» Aufgabe:
Kopiere aus dem Text über die Tiger in Nepal wortgetreu die Stelle, die mit „Doch nicht alle“ beginnt und bis einschließlich „Waldnutzer in Nepal.“ reicht.

:: Textabschnitt ::

Innerhalb der letzten zehn Jahre hat sich die Population der Tiger fast verdreifacht, auf insgesamt 355. Doch Dutzende Menschen wurden bereits durch Tiger-Angriffe getötet. Nepals Premierminister Sharma Oli findet: 150 Grosskatzen sind genug. Die anderen will er im Ausland verschenken.

Tiger – laut, schön und weltweit auf dem Rückzug. Die Grosskatzen gehören zu den am stärksten bedrohten Wildtieren überhaupt. Das war auch in Nepal nicht anders. Bis die Regierung ein länderübergreifendes Tiger-Schutzprogramm so erfolgreich umsetzte, dass sich der Bestand in den letzten zehn Jahren fast verdreifacht hat: Wälder wurden aufgeforstet, neue Schutzgebiete eingerichtet, Soldaten abgestellt, um die Tiere zu bewachen.

Doch nicht alle sind glücklich über diesen Ausnahme-Erfolg. Die Tiger würden zu gut geschützt, findet Thakur Bhandari, Chef der Vereinigung kommunaler Waldnutzer in Nepal.

:::
:: Daten ::

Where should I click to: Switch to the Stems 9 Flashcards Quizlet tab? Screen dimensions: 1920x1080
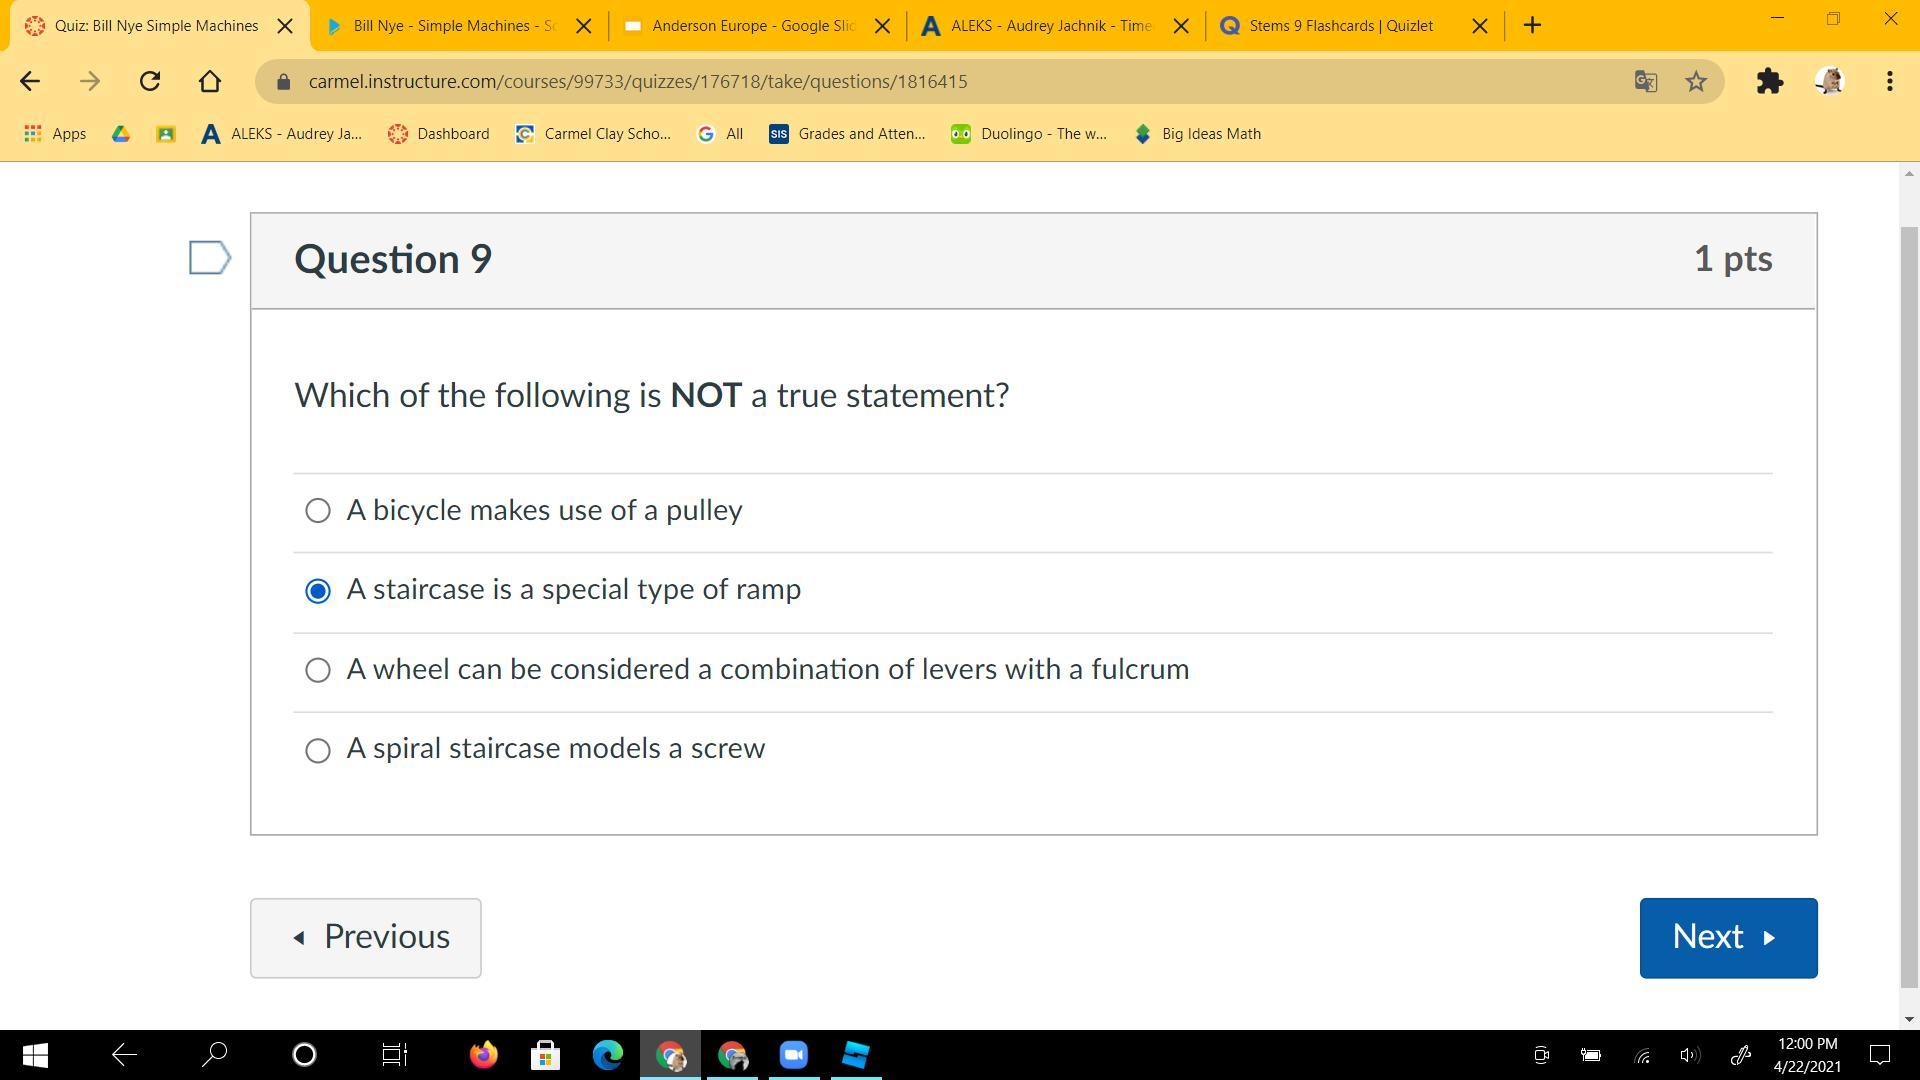point(1340,26)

:::

» Gelöste Aufgabe:
Doch nicht alle sind glücklich über diesen Ausnahme-Erfolg. Die Tiger würden zu gut geschützt, findet Thakur Bhandari, Chef der Vereinigung kommunaler Waldnutzer in Nepal.